Task prompt ▸ Take the material below and reproduce, word for word, only the lines from the line with "Screen dimensions: 1146x637" through the line with "Screen dimensions: 880x398".
[Opening Provided material section]
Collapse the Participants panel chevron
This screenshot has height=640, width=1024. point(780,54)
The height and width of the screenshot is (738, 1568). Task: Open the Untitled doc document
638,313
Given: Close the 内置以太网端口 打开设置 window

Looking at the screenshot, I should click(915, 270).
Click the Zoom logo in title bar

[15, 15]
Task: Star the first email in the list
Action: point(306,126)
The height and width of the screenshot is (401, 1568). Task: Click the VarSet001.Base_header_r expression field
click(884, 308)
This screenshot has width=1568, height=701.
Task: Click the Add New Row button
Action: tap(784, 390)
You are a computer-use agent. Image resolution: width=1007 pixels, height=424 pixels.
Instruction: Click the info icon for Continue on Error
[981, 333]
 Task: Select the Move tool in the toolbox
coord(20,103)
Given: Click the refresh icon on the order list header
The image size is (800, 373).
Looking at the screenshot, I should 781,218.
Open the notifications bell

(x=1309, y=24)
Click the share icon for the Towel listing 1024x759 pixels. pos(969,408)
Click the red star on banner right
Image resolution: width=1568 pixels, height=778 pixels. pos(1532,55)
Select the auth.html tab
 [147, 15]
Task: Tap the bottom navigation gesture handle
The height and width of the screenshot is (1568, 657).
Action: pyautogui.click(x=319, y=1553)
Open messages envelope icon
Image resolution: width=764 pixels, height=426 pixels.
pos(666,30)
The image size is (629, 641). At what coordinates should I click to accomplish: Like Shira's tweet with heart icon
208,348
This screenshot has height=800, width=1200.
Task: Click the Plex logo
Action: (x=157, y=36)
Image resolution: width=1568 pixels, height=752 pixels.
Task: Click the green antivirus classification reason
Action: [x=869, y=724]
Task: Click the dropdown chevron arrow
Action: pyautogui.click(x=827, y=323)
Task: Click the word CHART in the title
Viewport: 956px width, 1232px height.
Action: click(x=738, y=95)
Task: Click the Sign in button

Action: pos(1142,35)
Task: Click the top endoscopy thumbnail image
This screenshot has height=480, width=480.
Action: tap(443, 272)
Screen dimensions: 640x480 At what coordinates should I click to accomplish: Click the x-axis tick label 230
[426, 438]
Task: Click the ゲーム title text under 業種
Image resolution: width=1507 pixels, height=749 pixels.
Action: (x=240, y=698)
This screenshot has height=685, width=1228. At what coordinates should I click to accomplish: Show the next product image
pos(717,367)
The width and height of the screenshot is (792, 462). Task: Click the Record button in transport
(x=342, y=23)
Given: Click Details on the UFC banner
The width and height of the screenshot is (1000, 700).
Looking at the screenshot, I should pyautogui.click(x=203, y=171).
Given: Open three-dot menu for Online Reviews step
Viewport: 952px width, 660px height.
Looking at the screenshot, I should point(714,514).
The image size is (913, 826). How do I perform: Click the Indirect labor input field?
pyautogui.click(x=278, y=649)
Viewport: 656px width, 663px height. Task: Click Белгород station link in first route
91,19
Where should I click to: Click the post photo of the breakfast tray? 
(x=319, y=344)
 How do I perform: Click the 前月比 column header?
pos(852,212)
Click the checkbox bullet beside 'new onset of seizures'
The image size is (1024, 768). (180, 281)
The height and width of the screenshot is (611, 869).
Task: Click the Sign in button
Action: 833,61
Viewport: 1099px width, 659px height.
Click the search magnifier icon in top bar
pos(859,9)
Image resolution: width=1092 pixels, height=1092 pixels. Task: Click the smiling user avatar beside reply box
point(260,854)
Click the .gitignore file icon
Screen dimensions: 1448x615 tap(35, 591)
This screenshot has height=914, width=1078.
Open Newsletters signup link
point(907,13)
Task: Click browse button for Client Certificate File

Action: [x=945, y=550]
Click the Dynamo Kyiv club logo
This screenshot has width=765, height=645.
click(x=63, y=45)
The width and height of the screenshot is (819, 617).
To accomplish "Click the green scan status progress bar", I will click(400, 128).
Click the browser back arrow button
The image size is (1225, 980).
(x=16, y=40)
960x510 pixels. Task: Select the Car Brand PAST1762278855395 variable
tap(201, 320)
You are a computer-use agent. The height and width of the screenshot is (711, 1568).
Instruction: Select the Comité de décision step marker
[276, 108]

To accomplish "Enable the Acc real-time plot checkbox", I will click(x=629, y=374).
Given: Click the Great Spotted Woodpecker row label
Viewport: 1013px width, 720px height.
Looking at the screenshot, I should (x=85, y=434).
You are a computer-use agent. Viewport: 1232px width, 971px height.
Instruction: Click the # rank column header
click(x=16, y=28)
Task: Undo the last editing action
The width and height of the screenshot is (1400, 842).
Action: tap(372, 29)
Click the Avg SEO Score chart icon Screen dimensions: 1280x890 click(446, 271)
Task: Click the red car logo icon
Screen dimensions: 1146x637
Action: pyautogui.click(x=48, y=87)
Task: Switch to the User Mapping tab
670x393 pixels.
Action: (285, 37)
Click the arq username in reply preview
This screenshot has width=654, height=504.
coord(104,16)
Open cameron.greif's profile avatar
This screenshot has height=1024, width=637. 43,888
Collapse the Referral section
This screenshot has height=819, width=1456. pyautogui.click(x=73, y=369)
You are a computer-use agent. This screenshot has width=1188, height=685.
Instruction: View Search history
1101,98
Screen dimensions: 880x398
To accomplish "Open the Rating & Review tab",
[Closing Provided material section]
Task output ▸
Screen dimensions: 1146x637
Action: pyautogui.click(x=48, y=87)
Task: Switch to the User Mapping tab
670x393 pixels.
Action: (285, 37)
Click the arq username in reply preview
This screenshot has width=654, height=504.
coord(104,16)
Open cameron.greif's profile avatar
This screenshot has height=1024, width=637. 43,888
Collapse the Referral section
This screenshot has height=819, width=1456. pyautogui.click(x=73, y=369)
You are a computer-use agent. This screenshot has width=1188, height=685.
Instruction: View Search history
1101,98
Screen dimensions: 880x398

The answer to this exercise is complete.